Signal or hook at the end of starting a release

Hi everyone,

A while ago we had an issue with one of our production systems where the application was stuck in some kind of startup process. This meant some processes were started and others not. Our monitoring didn’t fully pick this up. So now we’re looking for a way that we know that a release is fully started.

We’re using mix release to build the packages and deploy them on servers where they’re managed by systemd.

Initially I looked at the BEAM, and did find :init.get_status/0. So I was thinking to use an rpc to check that in intervals, but I’d rather have something nicer.

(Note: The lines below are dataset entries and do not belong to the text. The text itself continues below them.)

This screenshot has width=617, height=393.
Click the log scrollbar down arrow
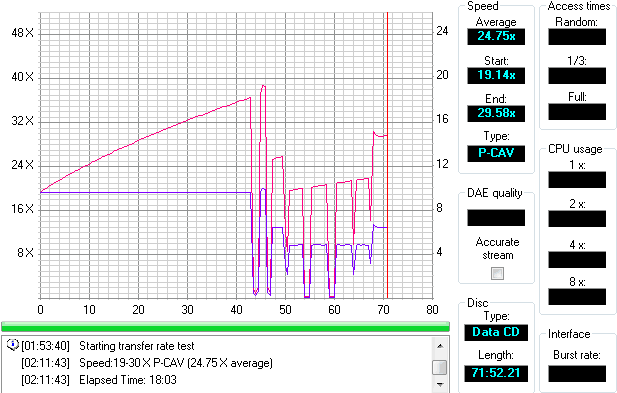pyautogui.click(x=440, y=384)
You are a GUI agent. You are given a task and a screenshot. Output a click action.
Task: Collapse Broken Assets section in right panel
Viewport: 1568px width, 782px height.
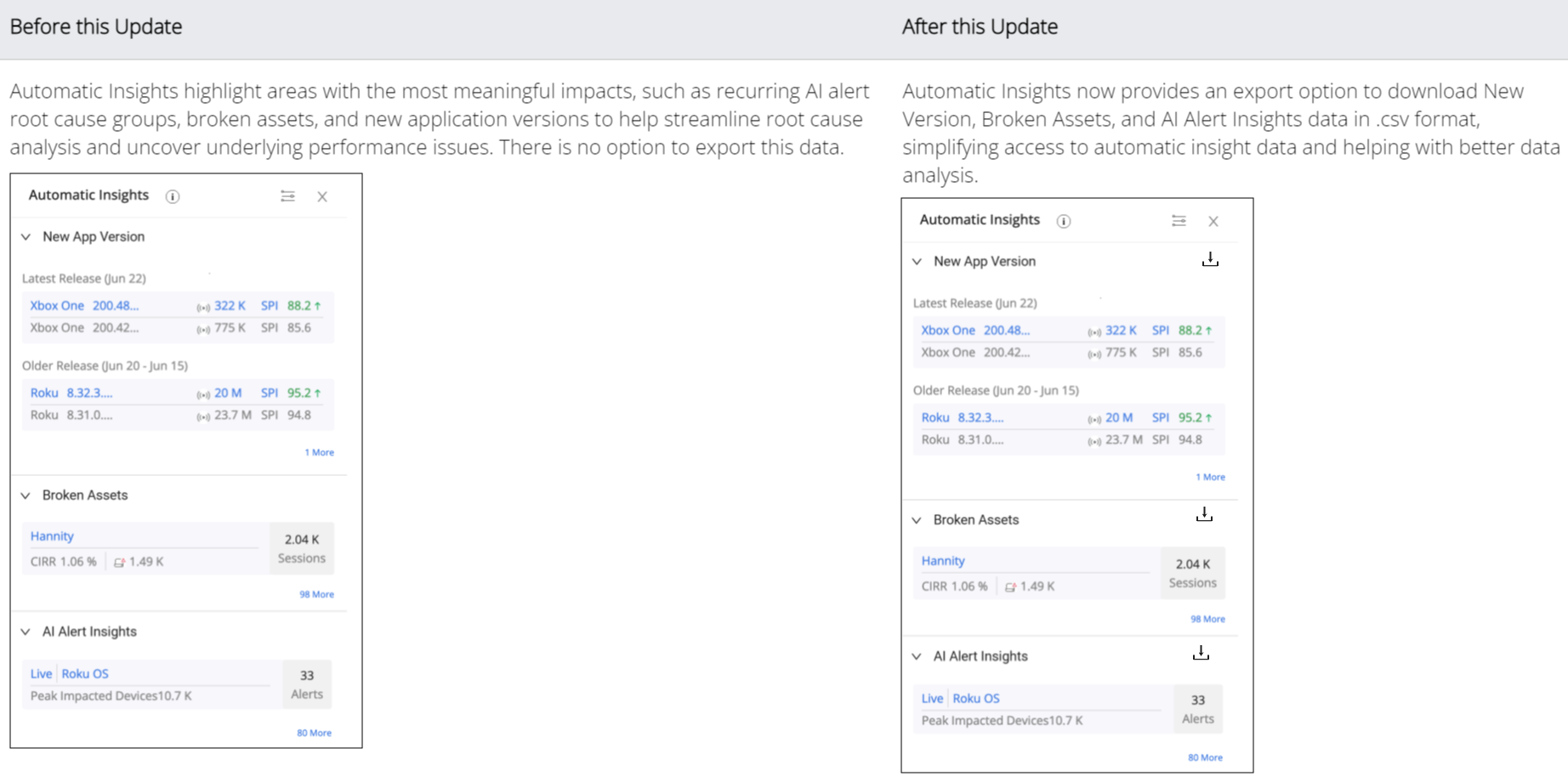coord(917,520)
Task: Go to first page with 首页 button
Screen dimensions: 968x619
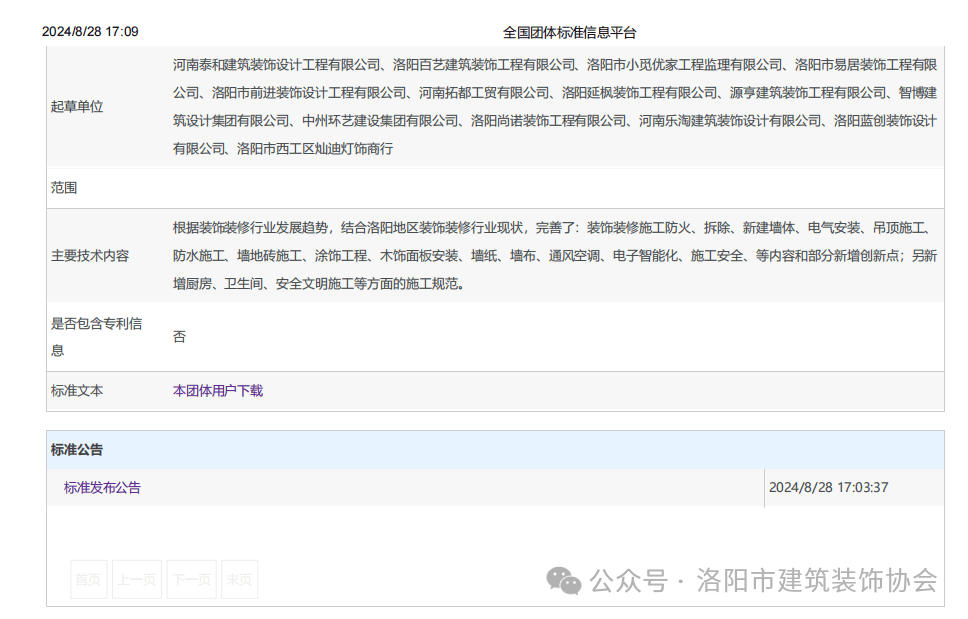Action: pos(88,579)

Someone in the Elixir slack channel shared erlang-systemd with me. This looks really promising, but we’re using a umbrella application, and make multiple different releases with different sub-applications. So this makes it a bit hard to determine in which application Supervisor to put the ready signal. A solution to this would be to create a new application that just does this ready signal and make sure to include that application as the last started application of each different release. But that seems like a lot of overhead to me.

Ideally what I think I’m looking for is some kind of option on the boot script or the BEAM to call some kind of (systemd?) hook or a signal that is broadcasted when startup is completely done.

I’m interested in hearing more options or opinions on this!

This is pretty close to the K8s approach of liveliness vs readiness. When our app boots we have the Phoenix Endpoint child very early in the tree, but then we have two distinct health checks, /alive and /ready which maps to this code:

  def alive(conn, _params) do
    json(conn, %{alive: true})
  end

  def ready(conn, _params) do
    if Application.get_env(:my_app, :ready) do
      json(conn, %{ready: true})
    else
      send_resp(conn, 503, "")
    end
  end

The default value of ready is false in our config. Then at the bottom of our supervision tree we have a simple genserver which sets Application.put_env(:my_app, :ready, true), and also can message out somewhere if you want it to.

So at that point once that child runs GET /ready returns 200, and you know your app is fully booted. If you want that pushed somewhere then your genserver can do so. Handily if you trap exits this also gives you a nice flow on node shutdown, because that same genserver is now the first child to shutdown, so you can set /ready 503 and again notify out if you want.

2 Likes

I wouldn‘t say that‘s much overhead. Having all other apps as optional dependencies would make that extra app start after all of those dependencies if they are included in the release.